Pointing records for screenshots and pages
>> Start
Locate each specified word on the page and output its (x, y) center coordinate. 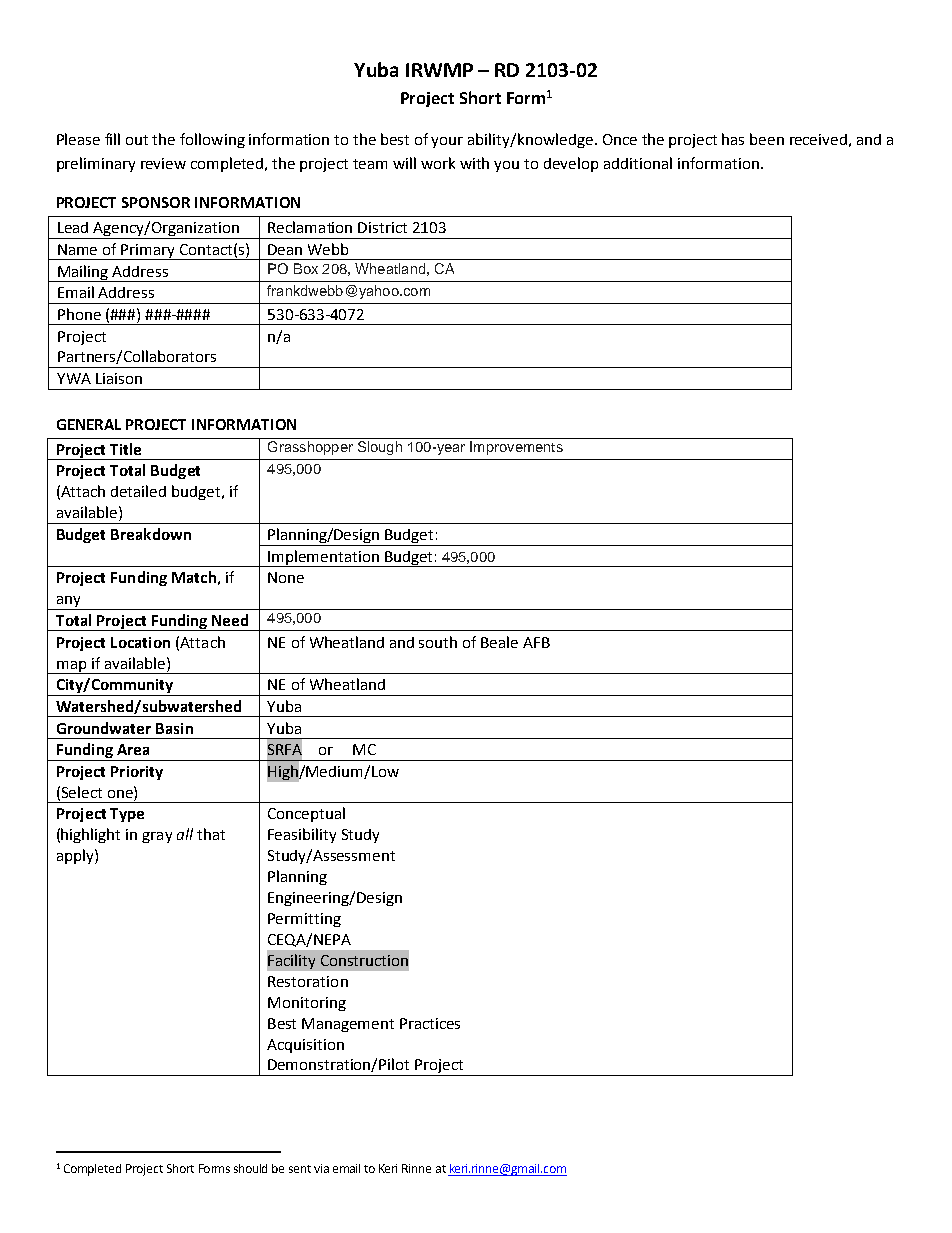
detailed (138, 491)
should (250, 1168)
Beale (499, 642)
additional (638, 163)
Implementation (323, 558)
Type (127, 815)
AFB (536, 642)
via (321, 1168)
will (404, 163)
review (163, 163)
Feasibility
>> End
EXERCISE DIRECTIONS:
Revise the records above so that "center" becomes "midpoint", keeping everything else the same, and omit the pictures from your answer.

OUTPUT FOR THIS EXERCISE:
Locate each specified word on the page and output its (x, y) midpoint coordinate. 
detailed (138, 491)
should (250, 1168)
Beale (499, 642)
additional (638, 163)
Implementation (323, 558)
Type (127, 815)
AFB (536, 642)
via (321, 1168)
will (404, 163)
review (163, 163)
Feasibility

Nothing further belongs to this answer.